Misframed scope in the cover letter. The most common problem we see is a cover letter written for The Lancet on a manuscript whose real audience is Blood. Authors trying to elevate a strong hematology paper into a general-medical frame often produce a cover letter that weakens the scientific case by making the claims sound broader and less precise than they are. Lancet editors see this immediately. The paper gets desk-rejected not because the science is weak but because the framing signals a mismatch.
Translational and mechanistic work submitted to The Lancet without a clinical arm.

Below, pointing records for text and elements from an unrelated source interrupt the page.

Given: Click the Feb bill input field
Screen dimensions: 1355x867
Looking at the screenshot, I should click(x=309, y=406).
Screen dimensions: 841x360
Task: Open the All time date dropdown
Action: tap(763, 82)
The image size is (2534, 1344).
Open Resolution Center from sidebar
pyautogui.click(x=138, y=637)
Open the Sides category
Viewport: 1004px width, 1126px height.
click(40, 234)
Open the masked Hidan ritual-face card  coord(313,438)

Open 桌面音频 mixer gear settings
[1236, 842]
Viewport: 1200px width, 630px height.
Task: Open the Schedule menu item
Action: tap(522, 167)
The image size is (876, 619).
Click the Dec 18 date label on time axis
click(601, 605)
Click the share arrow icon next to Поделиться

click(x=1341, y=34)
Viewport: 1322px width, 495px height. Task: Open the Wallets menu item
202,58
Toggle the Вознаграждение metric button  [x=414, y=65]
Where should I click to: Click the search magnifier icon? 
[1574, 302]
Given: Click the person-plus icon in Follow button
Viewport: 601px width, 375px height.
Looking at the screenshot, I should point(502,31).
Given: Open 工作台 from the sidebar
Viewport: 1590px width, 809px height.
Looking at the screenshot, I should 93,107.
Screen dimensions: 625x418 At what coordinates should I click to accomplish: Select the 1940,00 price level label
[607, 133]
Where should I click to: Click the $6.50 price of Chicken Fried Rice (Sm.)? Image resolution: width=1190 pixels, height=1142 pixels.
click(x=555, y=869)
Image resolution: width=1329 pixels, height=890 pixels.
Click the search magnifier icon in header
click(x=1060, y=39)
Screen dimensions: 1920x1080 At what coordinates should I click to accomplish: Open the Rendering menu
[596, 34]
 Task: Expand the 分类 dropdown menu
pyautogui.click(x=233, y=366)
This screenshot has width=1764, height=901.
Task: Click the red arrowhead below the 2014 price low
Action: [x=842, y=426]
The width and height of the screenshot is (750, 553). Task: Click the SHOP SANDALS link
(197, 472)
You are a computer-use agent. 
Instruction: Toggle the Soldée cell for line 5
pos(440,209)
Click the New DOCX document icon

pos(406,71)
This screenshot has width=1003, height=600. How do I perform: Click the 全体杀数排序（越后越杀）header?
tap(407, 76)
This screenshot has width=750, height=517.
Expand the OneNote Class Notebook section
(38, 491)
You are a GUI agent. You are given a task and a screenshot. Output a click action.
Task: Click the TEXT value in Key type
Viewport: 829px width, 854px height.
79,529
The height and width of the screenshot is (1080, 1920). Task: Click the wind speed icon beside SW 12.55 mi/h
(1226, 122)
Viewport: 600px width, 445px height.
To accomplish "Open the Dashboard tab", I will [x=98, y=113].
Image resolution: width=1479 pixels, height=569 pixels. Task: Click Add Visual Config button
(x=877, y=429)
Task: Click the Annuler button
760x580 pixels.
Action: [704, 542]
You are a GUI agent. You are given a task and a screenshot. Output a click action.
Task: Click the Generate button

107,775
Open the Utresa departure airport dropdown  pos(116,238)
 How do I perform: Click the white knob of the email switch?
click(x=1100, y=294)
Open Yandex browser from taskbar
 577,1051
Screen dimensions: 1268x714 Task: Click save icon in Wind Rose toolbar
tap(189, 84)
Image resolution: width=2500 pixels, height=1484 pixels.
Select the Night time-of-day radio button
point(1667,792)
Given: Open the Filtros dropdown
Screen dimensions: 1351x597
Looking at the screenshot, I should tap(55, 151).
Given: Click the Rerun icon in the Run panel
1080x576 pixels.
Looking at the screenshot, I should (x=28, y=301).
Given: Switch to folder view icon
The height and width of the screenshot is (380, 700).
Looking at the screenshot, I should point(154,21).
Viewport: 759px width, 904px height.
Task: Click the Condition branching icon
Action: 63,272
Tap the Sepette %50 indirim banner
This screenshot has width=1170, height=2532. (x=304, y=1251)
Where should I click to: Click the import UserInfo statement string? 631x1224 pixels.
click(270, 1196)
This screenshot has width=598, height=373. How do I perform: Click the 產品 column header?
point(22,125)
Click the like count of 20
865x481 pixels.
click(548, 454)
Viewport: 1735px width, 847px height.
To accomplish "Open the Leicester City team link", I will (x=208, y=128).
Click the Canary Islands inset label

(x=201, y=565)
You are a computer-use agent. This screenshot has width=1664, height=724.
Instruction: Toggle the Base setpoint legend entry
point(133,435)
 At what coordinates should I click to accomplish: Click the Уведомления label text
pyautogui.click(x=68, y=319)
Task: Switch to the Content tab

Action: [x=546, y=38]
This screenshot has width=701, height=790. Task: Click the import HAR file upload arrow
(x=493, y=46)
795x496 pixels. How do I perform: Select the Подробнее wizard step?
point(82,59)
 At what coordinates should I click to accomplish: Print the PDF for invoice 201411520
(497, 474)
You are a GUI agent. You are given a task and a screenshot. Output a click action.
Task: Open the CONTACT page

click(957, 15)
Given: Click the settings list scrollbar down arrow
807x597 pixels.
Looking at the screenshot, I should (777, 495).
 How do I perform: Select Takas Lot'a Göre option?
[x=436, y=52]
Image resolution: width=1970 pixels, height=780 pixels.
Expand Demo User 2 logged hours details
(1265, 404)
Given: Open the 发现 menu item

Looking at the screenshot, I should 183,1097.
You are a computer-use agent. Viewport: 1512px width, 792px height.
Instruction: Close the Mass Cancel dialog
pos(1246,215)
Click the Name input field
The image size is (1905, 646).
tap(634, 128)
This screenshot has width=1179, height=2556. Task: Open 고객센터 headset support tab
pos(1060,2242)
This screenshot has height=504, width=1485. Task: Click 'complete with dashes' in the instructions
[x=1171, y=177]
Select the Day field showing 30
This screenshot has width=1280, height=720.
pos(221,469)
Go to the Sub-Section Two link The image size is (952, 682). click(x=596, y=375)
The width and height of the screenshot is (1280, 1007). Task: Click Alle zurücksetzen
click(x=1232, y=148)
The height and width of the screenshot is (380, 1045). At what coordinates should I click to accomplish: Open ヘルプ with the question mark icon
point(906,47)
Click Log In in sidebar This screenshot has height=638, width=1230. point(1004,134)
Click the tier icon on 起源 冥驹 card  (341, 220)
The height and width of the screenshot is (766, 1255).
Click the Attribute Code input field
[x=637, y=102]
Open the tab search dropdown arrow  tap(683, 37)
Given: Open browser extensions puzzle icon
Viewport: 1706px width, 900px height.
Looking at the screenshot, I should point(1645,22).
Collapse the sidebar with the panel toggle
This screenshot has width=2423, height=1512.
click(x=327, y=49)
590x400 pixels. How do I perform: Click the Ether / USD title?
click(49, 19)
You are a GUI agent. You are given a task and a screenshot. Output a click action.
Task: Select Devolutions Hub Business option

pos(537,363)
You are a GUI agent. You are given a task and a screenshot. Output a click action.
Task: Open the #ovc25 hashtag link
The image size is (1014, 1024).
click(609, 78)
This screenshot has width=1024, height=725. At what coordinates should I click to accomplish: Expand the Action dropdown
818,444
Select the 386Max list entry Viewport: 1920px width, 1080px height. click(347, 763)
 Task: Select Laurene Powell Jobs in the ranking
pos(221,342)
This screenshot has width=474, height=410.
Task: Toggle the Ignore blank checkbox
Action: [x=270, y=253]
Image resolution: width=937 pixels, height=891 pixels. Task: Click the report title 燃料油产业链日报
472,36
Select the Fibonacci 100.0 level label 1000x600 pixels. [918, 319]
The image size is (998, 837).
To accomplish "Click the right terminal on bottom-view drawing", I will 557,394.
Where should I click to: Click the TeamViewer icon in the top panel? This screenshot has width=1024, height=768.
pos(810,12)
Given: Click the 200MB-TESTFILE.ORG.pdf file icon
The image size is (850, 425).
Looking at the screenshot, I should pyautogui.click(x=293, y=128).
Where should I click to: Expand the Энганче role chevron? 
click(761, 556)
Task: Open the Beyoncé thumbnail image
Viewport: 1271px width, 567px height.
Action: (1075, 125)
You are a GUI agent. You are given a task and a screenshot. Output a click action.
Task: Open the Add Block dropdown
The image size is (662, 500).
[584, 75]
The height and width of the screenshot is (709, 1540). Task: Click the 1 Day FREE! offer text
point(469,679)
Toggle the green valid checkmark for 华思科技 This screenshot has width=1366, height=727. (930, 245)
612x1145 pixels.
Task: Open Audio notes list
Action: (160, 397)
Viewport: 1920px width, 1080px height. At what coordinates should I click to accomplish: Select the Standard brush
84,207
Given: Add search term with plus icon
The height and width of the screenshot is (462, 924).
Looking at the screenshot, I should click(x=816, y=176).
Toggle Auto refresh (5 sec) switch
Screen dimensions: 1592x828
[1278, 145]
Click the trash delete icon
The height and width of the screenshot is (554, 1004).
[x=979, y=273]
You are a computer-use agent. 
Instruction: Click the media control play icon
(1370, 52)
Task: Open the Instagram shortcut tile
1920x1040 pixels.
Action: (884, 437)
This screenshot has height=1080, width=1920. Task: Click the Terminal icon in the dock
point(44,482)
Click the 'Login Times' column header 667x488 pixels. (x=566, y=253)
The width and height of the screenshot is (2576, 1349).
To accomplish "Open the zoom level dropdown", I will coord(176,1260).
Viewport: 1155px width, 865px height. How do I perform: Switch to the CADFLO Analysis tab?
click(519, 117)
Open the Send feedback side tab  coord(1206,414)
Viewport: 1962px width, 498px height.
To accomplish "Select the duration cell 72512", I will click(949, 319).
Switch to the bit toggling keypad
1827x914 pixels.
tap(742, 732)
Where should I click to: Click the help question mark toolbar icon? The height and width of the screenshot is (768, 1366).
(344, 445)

The Lancet publishes very little basic or mechanistic hematology regardless of how strong it is scientifically. We regularly see excellent mechanistic work on clonal hematopoiesis, stem cell biology, or thrombosis pathways submitted to The Lancet with the expectation that novelty alone will be enough. It is not. Without an immediate clinical consequence that matters across medicine, the fit doesn't hold. Blood is a much more natural first target for that work.
Blood submissions where the paper's scope is too specialty-specific for the full hematology readership. Blood wants papers that matter to malignant hematology, benign hematology, thrombosis, transfusion, and blood biology broadly. A paper that is excellent for one corner of that space and doesn't speak to the wider field runs into editorial resistance even when the science is good. The desk-rejection language is usually framed around "scope" but the underlying issue is often breadth of consequence within hematology itself.
SciRev author-reported data confirms that Blood's median time to first decision is typically around 2 to 3 weeks. A Lancet vs. Blood framing and journal-fit check can identify whether your manuscript is framed correctly for the journal you're targeting before you submit.
Frequently asked questions
Submit to The Lancet first only if the hematology paper has broad clinical or international consequence beyond hematology and reads like a flagship general-medical paper. Submit to Blood first if the manuscript is a major hematology paper whose natural readership is still hematologists and hematology researchers.
Yes. Blood is one of the flagship journals in hematology and is often the correct first target for major basic, translational, and clinical hematology work that's too field-specific for The Lancet.
The Lancet wants broad medical or policy consequence across medicine. Blood wants hematology papers with enough novelty, quality, and importance to matter to the field's general readership, even when the story stays hematology-first.
Often yes. This is a sensible cascade when the science is strong but the manuscript is better understood as a major hematology paper than as a broad general-medical event.